From a metapractical perspective, the debate between the two Madhyamika schools is a debate about the nature and efficacy of the Buddhist system and has little to do with strictly metaphysical or logical issues. Nagarjuna's debate with the Abhidharma philosophers should be seen in a similar light: he is not asking how causation is possible at all, or which philosophical theory is most feasible, but why the Abhidharma thinkers are putting forth this particular view of praxis, and why they think it represents the highest soteriological wisdom of the Buddha.

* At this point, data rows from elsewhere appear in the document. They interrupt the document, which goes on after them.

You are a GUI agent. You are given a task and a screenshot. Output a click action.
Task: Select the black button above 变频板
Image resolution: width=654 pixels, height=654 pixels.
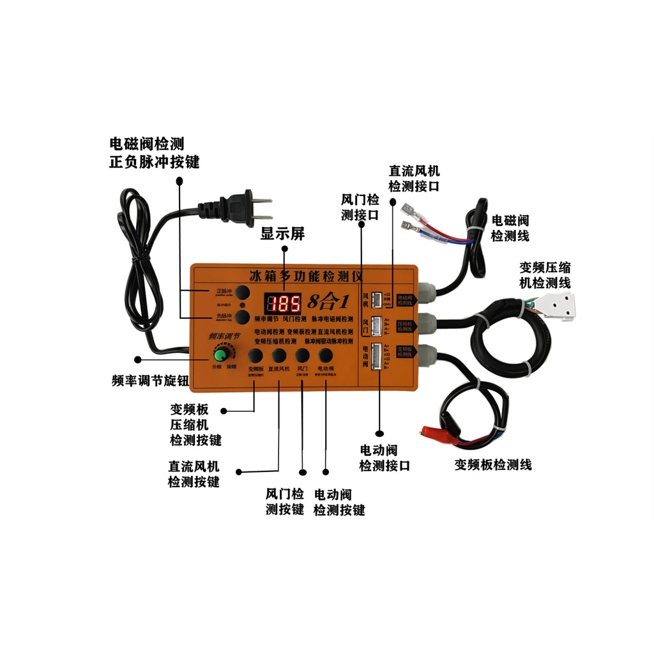pos(255,355)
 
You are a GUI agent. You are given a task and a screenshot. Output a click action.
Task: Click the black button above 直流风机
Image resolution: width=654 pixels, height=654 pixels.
pos(278,355)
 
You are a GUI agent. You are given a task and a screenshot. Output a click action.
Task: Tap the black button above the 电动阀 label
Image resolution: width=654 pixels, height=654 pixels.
pos(326,355)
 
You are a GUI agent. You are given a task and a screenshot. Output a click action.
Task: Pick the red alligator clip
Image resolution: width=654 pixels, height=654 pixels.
pos(436,434)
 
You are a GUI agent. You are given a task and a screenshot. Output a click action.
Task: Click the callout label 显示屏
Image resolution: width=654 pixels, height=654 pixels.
pos(282,234)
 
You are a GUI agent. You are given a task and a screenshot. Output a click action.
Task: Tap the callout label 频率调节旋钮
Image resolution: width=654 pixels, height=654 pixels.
pos(149,381)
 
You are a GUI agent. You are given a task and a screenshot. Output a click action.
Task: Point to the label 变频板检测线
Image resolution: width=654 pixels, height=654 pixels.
pos(493,464)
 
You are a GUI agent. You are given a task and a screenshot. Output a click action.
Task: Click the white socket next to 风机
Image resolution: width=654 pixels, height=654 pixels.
pos(377,298)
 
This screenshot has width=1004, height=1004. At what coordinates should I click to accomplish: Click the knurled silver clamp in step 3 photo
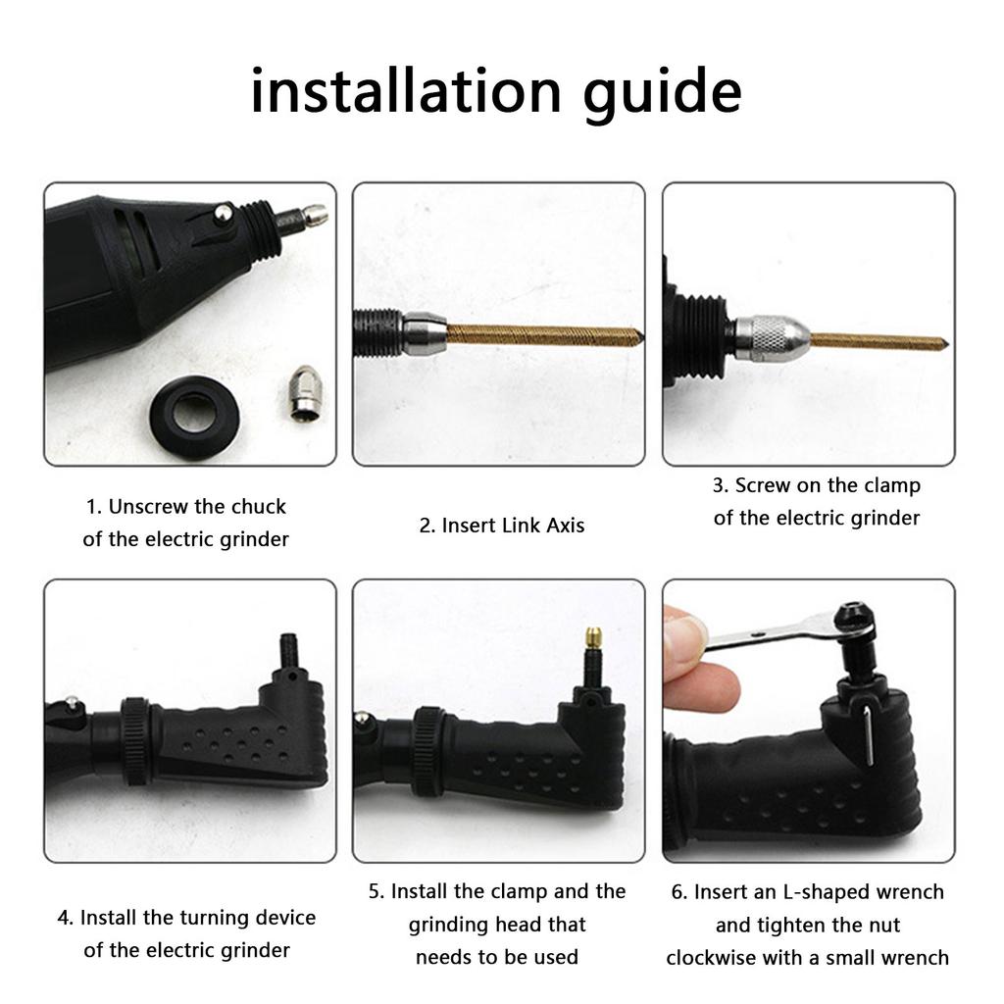point(773,336)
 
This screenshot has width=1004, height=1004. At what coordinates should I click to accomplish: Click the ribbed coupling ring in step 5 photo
point(429,747)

Nagarjuna's Critique of the Dharma

In chapter XXIV of the Karikas, Nagarjuna continues his attack on the Abhidharma philosophers by analyzing the Four Noble Truths, and argues that--like causality, impermanence, suffering, and bondage--they, too, are "empty." The problem of this chapter needs to be seen against the background of the preceding section. If the Abhidharma views of causality are "empty," as Nagarjuna says they are, and if causality is a central feature of Buddhist praxis, then Nagarjuna seems to undermine everything that is vital to Buddhism. He begins chapter XXIV by expressing the Abhidharma position in the following way:

    If all of this is empty,
    Neither arising nor ceasing,
    Then for you, it follows that
    The Four Noble Truths do not exist.
    If the Four Noble Truths do not exist,
    Then knowledge, abandonment,
    Meditation and manifestation
    Will be completely impossible.
    If these things do not exist,
    The four fruits will not arise.
    Without the four fruits, there will be no attainers of the fruits.
    Nor will there be the faithful.
    If so, the spiritual community will not exist.
    Nor will the eight kinds of person.
    If the Four Noble Truths do not exist,
    There will be no true Dharma.
    If there is no doctrine and spiritual community,
    How can there be a Buddha?
    If emptiness is conceived in this way,
    The three jewels are contradicted.
    (Garfield 1995, p. 67)

In the passages above, the Abhidharma opponent is saying that if Nagarjuna is right about "emptiness," then the very practices that make Buddhism soteriologically efficacious will be destroyed. That is, if it is true that the Four Noble Truths are "empty," then there is no such thing as the Buddha, the Dharma, and the Sangha, no such thing as impermanence, "non-self," and nirvana, and the practices that supposedly lead to liberation will be destroyed. Nagarjuna responds to the opponent by saying that he has misunderstood "emptiness":

    We say that this understanding of yours
    Of emptiness and purpose of emptiness
    And of the significance of emptiness is incorrect.
    As a consequence you are harmed by it.
    (Garfield 1995, p. 68)

Because the opponent has taken "emptiness" to signify the nonexistence of the Four Noble Truths, he is "harmed by it"--in other words, he sees "emptiness" as destructive. But his reason for thinking of "emptiness" in this way is that he thinks that a "correct" meditation on causality, the aggregates, and the Four Noble Truths is necessary for liberation.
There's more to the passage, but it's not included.